All XEM-specific endpoints require the execution API-key scope. A key with only inference scope cannot enable x_exec: true in requests, the router returns 403 scope_insufficient.

FamilyPath prefixScope
Exec (tools, invocations, executions, approvals) /:project_id/v1/exec/* execution
Chat templates /:project_id/v1/chat-templates/* inference (read) / management (write)
User preferences /:project_id/v1/user/preferences inference
Learnings /:project_id/v1/exec/learnings execution
Context /:project_id/v1/exec/context execution
Internal deep-think POST /:project_id/v1/internal/deep-think execution

Security Model

  • CurveZMQ encryption, every ZMQ frame between router and XEM is encrypted with Curve25519.
  • Manifest-as-allowlist, the router rejects tool names the XEM did not declare in its capability manifest (see error codes for the rejection codes emitted by the exec dispatch path).
  • Approval gates, destructive and irreversible operations require human approval by default.
  • Four-layer rate limiting, per-agent, per-workspace, per-tool, and per-user caps prevent runaway execution.
  • Audit logging, invocation rows are written to execution_audit_log, with foreign keys linking the associated approval and execution records.
  • Scope enforcement, API key scopes are checked at the middleware level before any handler code runs.
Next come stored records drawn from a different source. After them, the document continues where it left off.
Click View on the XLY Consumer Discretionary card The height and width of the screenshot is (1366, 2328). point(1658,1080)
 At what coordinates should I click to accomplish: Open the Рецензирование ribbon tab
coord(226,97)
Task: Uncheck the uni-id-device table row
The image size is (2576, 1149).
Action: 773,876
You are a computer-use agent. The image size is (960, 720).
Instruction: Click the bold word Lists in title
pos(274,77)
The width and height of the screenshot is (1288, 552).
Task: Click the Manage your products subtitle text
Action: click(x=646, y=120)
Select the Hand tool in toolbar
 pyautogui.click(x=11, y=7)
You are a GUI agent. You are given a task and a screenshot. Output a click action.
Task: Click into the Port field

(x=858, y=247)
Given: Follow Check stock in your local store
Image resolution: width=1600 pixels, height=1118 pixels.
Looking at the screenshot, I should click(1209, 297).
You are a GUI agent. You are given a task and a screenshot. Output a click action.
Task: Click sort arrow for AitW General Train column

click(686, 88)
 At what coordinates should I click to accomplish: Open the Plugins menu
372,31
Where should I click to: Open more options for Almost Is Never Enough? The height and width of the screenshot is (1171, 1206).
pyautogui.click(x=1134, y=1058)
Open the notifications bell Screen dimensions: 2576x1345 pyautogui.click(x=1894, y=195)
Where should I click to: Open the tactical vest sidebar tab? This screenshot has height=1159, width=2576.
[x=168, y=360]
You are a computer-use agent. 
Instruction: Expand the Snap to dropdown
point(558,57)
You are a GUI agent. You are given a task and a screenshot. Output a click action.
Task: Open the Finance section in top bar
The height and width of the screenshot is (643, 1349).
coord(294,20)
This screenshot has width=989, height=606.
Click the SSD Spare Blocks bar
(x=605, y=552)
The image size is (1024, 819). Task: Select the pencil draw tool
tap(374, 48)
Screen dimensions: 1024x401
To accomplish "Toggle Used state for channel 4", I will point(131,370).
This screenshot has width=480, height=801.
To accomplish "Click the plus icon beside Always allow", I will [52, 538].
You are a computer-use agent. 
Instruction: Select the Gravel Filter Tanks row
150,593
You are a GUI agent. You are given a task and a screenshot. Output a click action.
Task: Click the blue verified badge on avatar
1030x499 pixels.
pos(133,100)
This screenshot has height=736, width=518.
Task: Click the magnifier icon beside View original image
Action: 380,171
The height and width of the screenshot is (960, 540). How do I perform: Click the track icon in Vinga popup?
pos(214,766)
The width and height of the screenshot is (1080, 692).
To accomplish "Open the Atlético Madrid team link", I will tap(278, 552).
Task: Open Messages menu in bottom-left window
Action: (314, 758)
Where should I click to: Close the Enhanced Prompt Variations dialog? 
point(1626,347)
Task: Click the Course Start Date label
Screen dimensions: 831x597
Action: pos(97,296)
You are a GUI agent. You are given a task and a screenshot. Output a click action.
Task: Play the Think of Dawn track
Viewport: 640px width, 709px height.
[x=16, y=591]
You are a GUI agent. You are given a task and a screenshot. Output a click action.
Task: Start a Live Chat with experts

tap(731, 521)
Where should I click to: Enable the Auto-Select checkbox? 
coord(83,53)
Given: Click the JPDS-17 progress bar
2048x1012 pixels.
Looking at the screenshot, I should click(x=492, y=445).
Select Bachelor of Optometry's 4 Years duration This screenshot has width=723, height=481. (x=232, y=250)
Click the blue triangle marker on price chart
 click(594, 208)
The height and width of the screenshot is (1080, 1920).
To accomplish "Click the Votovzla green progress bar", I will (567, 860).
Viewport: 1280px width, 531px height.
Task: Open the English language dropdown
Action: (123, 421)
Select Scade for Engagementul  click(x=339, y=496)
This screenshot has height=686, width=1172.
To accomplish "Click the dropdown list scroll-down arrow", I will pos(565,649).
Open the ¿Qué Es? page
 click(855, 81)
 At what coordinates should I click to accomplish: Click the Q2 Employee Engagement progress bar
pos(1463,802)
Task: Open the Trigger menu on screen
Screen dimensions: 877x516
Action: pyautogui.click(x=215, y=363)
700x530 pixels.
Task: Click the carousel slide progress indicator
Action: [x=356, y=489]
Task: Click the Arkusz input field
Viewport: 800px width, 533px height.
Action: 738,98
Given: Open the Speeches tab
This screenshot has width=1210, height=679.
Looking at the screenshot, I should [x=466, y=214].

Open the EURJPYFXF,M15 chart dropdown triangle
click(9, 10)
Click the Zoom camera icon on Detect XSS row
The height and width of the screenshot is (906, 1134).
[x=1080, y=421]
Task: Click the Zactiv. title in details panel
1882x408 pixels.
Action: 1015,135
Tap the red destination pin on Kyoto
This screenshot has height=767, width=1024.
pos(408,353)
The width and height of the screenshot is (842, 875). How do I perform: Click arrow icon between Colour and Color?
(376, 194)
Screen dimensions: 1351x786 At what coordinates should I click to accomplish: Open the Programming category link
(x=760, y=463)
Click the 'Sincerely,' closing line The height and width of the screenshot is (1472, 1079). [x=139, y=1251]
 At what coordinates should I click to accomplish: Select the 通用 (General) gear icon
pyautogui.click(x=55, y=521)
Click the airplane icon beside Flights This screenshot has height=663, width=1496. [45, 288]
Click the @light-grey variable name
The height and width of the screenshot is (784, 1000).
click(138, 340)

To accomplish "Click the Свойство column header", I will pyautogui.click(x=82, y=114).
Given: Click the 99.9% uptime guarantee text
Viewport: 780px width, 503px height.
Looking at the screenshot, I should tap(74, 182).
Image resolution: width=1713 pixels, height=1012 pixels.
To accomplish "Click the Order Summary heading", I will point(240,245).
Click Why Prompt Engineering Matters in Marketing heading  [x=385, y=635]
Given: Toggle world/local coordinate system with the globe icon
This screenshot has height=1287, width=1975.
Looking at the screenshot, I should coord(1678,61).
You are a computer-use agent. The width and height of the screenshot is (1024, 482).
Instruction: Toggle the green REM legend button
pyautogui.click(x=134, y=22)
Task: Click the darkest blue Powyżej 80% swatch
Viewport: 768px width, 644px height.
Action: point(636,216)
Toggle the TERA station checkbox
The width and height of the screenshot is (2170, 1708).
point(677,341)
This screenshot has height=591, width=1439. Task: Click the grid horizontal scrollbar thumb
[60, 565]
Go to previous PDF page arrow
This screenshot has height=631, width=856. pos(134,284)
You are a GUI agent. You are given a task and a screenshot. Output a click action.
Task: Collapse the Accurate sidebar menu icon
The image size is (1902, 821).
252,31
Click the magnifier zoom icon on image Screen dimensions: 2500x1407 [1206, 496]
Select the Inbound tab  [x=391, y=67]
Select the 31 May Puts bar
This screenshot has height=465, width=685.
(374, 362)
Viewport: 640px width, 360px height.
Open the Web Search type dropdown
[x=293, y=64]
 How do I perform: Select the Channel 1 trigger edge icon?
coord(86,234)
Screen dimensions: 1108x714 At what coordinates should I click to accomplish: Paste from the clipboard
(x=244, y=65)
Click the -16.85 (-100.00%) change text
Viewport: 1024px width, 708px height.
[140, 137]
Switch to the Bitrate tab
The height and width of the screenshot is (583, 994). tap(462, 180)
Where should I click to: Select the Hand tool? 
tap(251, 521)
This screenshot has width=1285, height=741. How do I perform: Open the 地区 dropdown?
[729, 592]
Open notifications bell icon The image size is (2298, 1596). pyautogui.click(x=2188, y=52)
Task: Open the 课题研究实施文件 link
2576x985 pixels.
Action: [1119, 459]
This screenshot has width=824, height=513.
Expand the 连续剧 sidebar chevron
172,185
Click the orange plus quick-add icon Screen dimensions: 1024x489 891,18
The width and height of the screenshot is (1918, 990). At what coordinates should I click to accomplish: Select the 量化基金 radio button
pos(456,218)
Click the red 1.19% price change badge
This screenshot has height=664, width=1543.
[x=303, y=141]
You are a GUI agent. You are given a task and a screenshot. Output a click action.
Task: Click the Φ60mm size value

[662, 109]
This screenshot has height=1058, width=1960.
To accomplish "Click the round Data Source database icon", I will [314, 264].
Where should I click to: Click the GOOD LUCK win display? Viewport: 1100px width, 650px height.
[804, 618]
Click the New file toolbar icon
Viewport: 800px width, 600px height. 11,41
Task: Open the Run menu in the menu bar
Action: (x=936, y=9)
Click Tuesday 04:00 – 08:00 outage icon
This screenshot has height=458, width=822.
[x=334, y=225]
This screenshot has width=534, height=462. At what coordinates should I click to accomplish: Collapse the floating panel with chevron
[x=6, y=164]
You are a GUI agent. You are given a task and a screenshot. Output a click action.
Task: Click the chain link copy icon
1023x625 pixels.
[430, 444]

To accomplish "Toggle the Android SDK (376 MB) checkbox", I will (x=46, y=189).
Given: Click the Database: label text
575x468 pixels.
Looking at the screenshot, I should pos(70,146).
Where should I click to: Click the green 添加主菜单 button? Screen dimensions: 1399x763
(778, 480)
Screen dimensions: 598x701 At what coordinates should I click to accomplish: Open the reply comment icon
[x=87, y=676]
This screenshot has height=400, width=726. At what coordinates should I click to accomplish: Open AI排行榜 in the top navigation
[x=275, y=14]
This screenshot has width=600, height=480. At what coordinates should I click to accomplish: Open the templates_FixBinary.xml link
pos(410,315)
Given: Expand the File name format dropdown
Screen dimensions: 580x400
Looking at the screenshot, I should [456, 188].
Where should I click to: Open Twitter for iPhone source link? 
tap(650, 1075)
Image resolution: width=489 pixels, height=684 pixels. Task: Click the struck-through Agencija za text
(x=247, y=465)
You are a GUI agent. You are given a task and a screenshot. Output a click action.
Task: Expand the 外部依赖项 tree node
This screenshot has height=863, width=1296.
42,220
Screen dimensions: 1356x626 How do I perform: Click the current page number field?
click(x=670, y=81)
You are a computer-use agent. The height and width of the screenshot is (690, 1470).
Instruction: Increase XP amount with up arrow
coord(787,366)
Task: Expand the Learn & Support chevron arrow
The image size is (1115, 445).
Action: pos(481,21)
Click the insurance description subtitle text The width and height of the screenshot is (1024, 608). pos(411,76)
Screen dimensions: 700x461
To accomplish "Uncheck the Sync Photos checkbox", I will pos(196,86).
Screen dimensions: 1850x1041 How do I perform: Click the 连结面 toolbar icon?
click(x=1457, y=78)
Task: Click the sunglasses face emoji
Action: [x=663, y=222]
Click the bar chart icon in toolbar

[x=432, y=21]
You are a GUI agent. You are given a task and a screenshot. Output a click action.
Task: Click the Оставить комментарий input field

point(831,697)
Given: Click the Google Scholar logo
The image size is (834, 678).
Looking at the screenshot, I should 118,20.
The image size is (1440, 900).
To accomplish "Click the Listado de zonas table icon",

The exec dispatch path applies a two-tier check: an umbrella execution scope at the middleware mount, then a per-tool scope evaluated by the exec scope validator before the call reaches the XEM.
  • Enrollment refresh, /v1/enroll/refresh verifies the XEM token signature inline (no middleware) using a grace-window check; all other XEM-facing routes sit behind the scope middleware stack.

Getting Started

To begin working with XEM execution management:

  1. Ensure your API key has the execution scope enabled.
  2. Browse available tools with xeroctl exec tools or GET /:project_id/v1/exec/tools.
  3. Invoke a tool with xeroctl exec invoke --workspace <wid> --tool kubectl.get --args '{"resource":"pods","namespace":"default"}' or POST /:project_id/v1/exec/invocations.
  4. Monitor execution with xeroctl exec watch <invocation-id> or poll GET /:project_id/v1/exec/invocations/:id.
  5. Configure approval policies per workspace to gate destructive operations.